Guidebook: Feline Panleukopenia

Chapter 3: Recognition and Diagnosis

Clinical Signs include:

  • Vomiting
  • Diarrhea
  • Dehydration
  • Lethargy
  • Sudden death/found dead in cage 

Diagnosis may include: 

  • Clinical signs and exposure history.
  • Positive results on an IDEXX brand Parvo SNAP test.
    • False negatives may occur more commonly than when using these tests for canine parvo (one small study found 20-50% false negatives on various brands).2
    • False positives were rare in this same study, occurring 0-6% of tested samples depending on brand of test.2
    • Vaccine induced positives were rare on the IDEXX brand test (only 1/64 recently vaccinated kittens tested positive on an IDEXX brand test; other brands had a higher rate of positive results following vaccination.3
  • Low white blood cell count on CBC or blood smear.
  • Segmental enteritis observed on necropsy.
  • PCR at a diagnostic laboratory (1-3 day turnaround time often possible)
    • Can be useful to confirm or rule out infection when results of the above tests are giving mixed results 
    • Negative results in correctly collected and transported samples are reliable to rule out infection 
    • Positive results may occur in recently vaccinated cats; laboratories (e.g. Idexx) may provide quantitative results to help distinguish probable vaccine from true infection
  • During an outbreak, log all test results in a central location, including age, date of shelter entry, date of test, and location of cat.

Population Monitoring

Although diagnostic tests are quite effective to confirm or rule out FPV infection, this must go hand in hand with daily or more frequent monitoring of the population.

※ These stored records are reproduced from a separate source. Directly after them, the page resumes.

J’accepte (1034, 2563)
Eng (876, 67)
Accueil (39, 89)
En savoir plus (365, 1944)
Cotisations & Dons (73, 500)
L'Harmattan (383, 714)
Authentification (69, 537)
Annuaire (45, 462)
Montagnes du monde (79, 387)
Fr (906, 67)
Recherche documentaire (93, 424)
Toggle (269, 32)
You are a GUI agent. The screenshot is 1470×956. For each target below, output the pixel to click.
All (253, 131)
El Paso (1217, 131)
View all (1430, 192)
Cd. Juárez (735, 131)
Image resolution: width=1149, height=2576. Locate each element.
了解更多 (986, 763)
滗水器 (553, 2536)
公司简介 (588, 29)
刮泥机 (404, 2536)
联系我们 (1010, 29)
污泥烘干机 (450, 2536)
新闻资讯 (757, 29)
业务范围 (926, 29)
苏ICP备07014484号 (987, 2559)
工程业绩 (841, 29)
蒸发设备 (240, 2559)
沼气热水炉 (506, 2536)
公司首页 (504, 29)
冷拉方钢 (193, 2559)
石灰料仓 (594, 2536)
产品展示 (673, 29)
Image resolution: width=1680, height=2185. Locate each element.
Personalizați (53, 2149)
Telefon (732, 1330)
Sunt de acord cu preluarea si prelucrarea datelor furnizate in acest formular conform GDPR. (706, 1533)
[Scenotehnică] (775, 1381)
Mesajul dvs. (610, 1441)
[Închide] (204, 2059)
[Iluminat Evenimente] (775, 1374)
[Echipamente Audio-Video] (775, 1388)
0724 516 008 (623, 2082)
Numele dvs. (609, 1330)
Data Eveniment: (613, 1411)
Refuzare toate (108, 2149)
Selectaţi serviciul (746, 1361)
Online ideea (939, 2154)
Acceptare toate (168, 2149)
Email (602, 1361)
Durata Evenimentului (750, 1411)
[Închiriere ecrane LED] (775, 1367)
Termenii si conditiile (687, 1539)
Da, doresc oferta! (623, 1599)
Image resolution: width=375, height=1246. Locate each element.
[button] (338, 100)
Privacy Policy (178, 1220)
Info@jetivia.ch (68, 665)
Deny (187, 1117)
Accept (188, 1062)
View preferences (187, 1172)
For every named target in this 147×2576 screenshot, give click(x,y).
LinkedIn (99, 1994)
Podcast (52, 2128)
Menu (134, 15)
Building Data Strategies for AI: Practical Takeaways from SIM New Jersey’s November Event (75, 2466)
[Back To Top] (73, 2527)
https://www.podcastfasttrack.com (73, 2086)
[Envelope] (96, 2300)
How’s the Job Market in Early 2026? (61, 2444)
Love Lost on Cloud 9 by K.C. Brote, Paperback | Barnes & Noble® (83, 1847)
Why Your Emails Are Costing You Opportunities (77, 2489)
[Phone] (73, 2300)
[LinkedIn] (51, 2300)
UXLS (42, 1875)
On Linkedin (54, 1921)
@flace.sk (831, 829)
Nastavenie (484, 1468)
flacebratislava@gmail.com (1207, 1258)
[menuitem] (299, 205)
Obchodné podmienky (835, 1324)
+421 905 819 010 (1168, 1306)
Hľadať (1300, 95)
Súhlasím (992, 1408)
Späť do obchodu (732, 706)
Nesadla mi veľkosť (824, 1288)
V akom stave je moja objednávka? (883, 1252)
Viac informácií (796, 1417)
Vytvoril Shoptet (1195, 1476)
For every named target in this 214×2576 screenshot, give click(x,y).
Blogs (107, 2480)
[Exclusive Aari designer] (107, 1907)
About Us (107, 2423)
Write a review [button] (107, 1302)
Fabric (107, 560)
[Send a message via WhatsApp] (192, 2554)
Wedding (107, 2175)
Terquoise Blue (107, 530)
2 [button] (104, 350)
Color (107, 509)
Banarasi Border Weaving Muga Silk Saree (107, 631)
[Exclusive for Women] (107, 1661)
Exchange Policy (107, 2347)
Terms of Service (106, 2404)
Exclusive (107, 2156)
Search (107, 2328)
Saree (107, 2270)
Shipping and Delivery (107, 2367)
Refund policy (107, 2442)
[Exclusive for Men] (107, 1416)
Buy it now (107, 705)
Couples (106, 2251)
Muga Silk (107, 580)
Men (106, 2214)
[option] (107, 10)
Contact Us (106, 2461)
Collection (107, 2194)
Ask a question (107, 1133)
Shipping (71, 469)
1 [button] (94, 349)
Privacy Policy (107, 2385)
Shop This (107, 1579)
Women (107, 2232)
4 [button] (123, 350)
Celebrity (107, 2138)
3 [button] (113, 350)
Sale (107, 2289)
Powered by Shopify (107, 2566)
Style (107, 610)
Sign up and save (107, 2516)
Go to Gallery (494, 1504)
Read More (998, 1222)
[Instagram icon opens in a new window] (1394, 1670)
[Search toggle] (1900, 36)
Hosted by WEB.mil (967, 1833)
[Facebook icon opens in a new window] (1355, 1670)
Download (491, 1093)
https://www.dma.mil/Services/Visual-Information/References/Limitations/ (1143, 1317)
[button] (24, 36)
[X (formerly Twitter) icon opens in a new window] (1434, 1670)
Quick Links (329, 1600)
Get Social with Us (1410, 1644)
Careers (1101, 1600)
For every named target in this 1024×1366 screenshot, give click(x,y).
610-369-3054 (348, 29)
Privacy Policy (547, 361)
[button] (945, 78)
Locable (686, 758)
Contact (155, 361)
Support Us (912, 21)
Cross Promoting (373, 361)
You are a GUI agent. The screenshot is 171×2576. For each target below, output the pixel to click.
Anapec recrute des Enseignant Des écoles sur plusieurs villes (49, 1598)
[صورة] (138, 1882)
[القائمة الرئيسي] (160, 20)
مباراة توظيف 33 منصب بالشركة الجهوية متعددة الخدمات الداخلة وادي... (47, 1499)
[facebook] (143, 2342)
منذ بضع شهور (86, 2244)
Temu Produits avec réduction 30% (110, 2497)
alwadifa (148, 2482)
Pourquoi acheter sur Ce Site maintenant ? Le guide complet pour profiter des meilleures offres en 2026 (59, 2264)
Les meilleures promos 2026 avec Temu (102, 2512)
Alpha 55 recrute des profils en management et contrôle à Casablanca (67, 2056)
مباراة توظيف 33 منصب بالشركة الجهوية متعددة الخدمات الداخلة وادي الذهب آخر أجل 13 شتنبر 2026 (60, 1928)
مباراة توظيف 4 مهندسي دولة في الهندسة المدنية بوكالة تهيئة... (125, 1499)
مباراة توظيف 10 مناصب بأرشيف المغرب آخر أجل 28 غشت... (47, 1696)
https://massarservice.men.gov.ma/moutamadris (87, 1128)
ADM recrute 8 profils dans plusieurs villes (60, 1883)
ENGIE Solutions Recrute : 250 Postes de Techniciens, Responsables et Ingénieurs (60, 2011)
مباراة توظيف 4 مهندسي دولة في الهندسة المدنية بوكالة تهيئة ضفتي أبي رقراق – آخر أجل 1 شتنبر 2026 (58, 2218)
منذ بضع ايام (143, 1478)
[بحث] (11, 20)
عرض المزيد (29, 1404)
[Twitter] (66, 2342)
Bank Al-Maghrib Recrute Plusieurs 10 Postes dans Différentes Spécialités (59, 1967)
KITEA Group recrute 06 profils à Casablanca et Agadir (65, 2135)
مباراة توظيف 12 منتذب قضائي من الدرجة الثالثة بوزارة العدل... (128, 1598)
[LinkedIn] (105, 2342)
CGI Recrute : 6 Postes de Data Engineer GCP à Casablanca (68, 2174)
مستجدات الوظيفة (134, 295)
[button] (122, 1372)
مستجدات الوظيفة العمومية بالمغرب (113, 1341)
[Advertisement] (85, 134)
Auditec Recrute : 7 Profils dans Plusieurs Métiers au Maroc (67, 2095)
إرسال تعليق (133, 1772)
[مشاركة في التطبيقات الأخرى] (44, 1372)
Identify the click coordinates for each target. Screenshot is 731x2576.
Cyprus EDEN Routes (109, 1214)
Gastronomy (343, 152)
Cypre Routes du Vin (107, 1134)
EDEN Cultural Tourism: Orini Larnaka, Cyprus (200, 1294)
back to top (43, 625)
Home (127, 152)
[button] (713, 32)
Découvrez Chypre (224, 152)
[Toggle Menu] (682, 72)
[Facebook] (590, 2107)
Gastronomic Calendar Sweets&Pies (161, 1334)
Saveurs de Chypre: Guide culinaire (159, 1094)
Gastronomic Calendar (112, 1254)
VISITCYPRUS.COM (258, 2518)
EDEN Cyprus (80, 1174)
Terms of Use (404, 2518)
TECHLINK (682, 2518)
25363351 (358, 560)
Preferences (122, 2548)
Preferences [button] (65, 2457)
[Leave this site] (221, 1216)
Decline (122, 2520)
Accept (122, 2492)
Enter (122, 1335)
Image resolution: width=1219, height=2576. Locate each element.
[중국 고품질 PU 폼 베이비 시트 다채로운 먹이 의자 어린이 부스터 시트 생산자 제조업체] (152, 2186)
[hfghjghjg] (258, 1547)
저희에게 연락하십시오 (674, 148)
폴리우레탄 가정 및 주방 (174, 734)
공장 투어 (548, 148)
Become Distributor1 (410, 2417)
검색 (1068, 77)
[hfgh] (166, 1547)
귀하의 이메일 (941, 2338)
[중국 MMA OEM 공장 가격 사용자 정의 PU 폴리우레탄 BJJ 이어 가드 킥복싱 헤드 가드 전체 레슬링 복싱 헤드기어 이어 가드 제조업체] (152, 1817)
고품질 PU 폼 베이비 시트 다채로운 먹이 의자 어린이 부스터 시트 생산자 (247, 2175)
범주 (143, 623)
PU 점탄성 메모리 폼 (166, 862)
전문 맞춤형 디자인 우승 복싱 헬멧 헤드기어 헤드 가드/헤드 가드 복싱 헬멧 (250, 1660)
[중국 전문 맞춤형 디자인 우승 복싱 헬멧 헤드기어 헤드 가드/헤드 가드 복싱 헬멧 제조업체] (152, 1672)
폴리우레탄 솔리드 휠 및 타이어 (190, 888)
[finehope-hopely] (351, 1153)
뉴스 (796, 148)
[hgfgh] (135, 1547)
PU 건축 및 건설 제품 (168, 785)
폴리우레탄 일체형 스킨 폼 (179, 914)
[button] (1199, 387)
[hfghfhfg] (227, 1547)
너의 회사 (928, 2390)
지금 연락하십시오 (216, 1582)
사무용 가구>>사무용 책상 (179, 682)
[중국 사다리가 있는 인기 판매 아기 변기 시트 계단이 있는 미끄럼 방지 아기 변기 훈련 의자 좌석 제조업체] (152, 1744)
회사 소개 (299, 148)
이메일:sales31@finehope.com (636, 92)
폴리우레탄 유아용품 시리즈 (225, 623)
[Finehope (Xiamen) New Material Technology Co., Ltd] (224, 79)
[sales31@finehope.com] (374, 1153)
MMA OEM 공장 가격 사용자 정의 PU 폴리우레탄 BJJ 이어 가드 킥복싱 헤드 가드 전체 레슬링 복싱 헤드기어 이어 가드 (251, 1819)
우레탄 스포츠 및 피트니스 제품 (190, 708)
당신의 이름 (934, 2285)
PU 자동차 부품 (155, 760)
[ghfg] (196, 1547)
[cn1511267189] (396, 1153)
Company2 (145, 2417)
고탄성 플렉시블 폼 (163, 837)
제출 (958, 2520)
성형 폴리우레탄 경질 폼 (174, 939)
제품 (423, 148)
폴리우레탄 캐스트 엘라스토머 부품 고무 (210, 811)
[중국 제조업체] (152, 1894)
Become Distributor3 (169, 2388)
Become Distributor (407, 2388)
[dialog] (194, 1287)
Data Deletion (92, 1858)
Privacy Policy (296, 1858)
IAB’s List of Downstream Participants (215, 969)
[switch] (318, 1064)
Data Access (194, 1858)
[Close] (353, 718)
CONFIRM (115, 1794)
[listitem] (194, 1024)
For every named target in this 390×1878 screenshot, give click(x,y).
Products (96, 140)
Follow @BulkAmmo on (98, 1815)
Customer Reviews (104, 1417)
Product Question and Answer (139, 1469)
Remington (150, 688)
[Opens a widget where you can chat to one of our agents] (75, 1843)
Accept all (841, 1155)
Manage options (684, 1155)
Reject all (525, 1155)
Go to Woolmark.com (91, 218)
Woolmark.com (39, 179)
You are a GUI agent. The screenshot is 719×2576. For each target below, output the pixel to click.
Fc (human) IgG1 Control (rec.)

If an unthrifty animal goes undetected for hours or days, the opportunity for spread is hugely magnified.

  • Noticing, isolating and testing sick cats ASAP will help stop spread.
  • During an outbreak, have trained, designated staff check all cats at least twice daily.
  • Provide written instructions detailing what to do when a possible case is recognized:
    • Who to contact
    • What diagnostics to perform (SNAP test, blood smear, etc.)
    • What to do with the cat
    • How to clean the cage and other areas the cat accessed and possibly contaminated
    • What to do with exposed cats
  • In addition to the daily walk-throughs, ALL staff and volunteers should be trained to recognize possible signs of FPV and what to do when they see any of the clinical signs.
  • It is particularly important that staff look over all cats for clinical signs of FPV prior to cage cleaning, to prevent spread during cleaning.